I am, frankly, overwhelmed. In the first day and a half of my experience with Amizade in Appalachia, I’ve been forced to confront a swarm of questions that I don’t have answers to and are perhaps unanswerable, but our asking questions without necessarily arriving at conclusions will give shape to the rest of our week.
Today I saw a barber shop called Cuttin’ Up with Belinda. I loved that. I love Americana, and here, it’s everywhere. There are church steeples, American flags, and main streets. There aren’t very many streetlights. My mind jumps from comparison to comparison: Convenience stores selling a little of everything remind me of Bangladesh. The high school football stadium, an island of bright green in a sea of gravel on top of a mined mountain, made me think of Friday Night Lights on TV. The old pickup trucks and main streets remind me of south Georgia and country songs. Despite how different my own community is from the ones I’m getting to visit here and despite West Virginia’s reputation elsewhere in the country, my associations with small town America are almost universally positive. In fact, I have the tendency to romanticize rural communities.
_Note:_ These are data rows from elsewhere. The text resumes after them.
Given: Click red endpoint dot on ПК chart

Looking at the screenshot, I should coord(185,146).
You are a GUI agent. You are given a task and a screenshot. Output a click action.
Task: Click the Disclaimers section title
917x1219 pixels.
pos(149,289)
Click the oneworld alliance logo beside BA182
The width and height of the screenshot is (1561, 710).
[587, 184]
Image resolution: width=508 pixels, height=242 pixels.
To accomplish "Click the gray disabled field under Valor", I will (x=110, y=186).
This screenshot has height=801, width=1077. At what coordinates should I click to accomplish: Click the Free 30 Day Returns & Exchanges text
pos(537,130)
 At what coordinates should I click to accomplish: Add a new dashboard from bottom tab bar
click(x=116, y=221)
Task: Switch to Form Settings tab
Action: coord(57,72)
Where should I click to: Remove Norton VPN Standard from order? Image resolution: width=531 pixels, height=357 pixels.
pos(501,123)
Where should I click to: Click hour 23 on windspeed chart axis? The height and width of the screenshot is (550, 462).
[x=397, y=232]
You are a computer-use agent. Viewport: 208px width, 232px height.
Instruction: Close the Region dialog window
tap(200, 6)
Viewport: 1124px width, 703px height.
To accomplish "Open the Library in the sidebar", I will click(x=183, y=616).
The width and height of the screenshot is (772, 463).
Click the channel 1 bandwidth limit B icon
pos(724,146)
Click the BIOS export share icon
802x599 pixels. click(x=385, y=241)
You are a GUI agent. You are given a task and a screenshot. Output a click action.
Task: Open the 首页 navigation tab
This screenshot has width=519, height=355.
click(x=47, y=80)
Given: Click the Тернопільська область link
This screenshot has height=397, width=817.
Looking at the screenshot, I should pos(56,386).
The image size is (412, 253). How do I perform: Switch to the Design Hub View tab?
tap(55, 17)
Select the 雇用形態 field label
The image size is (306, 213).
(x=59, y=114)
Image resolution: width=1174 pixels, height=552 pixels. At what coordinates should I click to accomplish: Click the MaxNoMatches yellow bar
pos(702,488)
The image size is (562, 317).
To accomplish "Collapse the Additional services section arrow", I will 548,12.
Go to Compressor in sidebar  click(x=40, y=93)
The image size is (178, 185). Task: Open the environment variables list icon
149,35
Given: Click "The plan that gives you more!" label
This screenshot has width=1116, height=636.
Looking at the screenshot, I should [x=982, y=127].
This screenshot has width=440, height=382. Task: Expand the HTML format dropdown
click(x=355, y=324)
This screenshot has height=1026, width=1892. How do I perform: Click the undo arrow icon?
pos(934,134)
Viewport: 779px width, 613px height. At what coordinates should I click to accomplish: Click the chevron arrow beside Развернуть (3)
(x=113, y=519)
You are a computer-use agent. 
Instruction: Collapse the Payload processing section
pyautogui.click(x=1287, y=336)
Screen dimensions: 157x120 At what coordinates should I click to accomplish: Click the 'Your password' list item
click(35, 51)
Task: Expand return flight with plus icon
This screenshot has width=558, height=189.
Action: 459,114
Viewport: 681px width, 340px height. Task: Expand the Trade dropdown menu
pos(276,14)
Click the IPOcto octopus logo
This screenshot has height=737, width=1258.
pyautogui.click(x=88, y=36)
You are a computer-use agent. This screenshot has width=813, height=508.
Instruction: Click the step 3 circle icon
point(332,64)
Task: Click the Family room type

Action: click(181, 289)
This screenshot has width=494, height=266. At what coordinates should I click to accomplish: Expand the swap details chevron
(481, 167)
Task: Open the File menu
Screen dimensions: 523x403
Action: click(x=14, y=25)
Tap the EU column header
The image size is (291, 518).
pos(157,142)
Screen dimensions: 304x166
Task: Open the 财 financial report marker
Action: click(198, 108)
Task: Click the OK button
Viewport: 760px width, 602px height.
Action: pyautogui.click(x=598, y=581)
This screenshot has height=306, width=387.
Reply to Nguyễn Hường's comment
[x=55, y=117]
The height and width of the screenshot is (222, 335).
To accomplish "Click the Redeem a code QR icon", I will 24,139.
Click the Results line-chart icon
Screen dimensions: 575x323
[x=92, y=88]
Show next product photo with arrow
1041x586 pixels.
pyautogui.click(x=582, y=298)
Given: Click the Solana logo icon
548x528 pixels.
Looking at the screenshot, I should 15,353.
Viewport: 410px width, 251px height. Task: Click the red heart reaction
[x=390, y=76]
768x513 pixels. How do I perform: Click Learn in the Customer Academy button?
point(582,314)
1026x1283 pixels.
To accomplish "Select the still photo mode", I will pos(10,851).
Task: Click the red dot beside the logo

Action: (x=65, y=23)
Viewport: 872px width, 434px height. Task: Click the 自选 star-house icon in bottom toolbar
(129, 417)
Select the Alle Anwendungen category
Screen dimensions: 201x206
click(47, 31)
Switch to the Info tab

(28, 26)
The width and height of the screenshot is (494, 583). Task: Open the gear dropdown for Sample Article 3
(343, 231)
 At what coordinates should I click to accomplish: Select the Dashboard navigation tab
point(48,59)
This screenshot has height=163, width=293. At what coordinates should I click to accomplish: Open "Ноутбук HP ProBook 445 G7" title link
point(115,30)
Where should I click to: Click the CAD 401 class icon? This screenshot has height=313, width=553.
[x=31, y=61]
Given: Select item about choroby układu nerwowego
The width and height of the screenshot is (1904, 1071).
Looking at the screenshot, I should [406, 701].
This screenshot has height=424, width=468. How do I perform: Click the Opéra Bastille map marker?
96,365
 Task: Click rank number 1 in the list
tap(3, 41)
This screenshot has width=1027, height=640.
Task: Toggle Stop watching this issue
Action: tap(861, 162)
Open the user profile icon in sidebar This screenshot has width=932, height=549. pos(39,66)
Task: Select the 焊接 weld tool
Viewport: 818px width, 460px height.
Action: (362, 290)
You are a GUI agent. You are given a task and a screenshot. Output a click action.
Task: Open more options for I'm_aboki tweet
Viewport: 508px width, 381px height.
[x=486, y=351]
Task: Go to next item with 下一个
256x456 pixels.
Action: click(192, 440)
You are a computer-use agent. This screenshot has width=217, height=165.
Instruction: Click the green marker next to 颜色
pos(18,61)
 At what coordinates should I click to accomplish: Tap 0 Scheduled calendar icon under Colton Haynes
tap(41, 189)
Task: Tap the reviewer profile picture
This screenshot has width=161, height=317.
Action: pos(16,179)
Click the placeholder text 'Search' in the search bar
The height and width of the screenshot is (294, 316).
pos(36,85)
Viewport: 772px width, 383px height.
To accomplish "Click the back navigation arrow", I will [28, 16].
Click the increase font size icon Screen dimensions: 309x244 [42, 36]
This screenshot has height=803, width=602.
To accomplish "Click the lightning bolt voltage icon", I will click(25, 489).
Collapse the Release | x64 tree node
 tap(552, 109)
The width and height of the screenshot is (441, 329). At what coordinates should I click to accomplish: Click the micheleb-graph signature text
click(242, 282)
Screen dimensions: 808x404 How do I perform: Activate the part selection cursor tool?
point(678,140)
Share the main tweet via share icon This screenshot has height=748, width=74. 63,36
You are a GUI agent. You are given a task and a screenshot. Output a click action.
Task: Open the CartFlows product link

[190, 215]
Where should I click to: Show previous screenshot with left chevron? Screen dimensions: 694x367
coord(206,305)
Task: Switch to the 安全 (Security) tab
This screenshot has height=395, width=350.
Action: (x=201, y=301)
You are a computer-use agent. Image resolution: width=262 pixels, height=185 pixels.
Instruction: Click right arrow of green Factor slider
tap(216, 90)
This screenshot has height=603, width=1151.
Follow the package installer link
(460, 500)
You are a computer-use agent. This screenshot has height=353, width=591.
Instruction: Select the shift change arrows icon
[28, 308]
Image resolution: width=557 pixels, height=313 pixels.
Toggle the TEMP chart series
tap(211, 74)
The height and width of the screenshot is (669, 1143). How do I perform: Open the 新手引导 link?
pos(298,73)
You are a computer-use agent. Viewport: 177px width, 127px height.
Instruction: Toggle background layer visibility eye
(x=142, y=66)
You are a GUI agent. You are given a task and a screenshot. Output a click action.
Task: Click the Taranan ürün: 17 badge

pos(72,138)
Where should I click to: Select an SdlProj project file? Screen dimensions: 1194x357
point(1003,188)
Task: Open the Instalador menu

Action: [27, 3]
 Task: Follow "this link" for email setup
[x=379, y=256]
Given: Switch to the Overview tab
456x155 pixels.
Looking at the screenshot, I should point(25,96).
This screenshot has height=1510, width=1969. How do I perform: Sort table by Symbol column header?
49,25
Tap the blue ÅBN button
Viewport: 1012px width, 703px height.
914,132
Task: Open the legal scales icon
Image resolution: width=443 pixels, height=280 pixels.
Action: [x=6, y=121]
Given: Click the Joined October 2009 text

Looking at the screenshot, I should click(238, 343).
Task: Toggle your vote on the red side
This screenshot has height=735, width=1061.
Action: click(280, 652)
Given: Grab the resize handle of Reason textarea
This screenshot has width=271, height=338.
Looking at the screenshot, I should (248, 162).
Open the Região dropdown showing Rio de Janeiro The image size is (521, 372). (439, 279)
To me, they represent values that are fundamental to building mutual understanding: trust in your neighbors, opportunities for one-on-one interaction across difference, knowledge of and compassion for the community as a whole. While I believe these things really are hallmarks of small town American life, I also suspect that in large part, my romanticization of rural America reflects my nostalgia for something that doesn’t exist and never really did. I’ve never lived in a rural community, so I’ve never had to face the downsides of small town life. The crushing desire to get out of a small town and escape is so common. I’ve never experienced that. I’ve always been able to drop in and out when I want to, and that feels important.
I’m looking forward to my time here being a forum for exploration. Such an exploration must begin with an honest assessment of what I don’t know, but also what I do know. I want to learn, but I also want to bring my knowledge to the table. I want to aggressively challenge what I know and remain open both to the possibility of my assumptions being contradicted, but also to the possibility of their being confirmed, remaining cognizant of ways that the program limits my understanding (e.g. only having a week).
The sky was gray today. It drizzled some. The trees remain leafless and the landscape beige as the last week of winter begins. I was struck by the implications of our visiting at this time of year. Williamson’s community garden is still mostly empty, and my preconception of poverty and despair in a post-coal community were exacerbated by the season. As the team at Sustainable Williamson drove us around the community showing us some of the successes that their community initiatives have had — walking trails around the garden, a wheelchair accessible garden plot already planted for the season, a thriving health clinic in the middle of town — I was reminded that the end of winter is also the cusp of spring.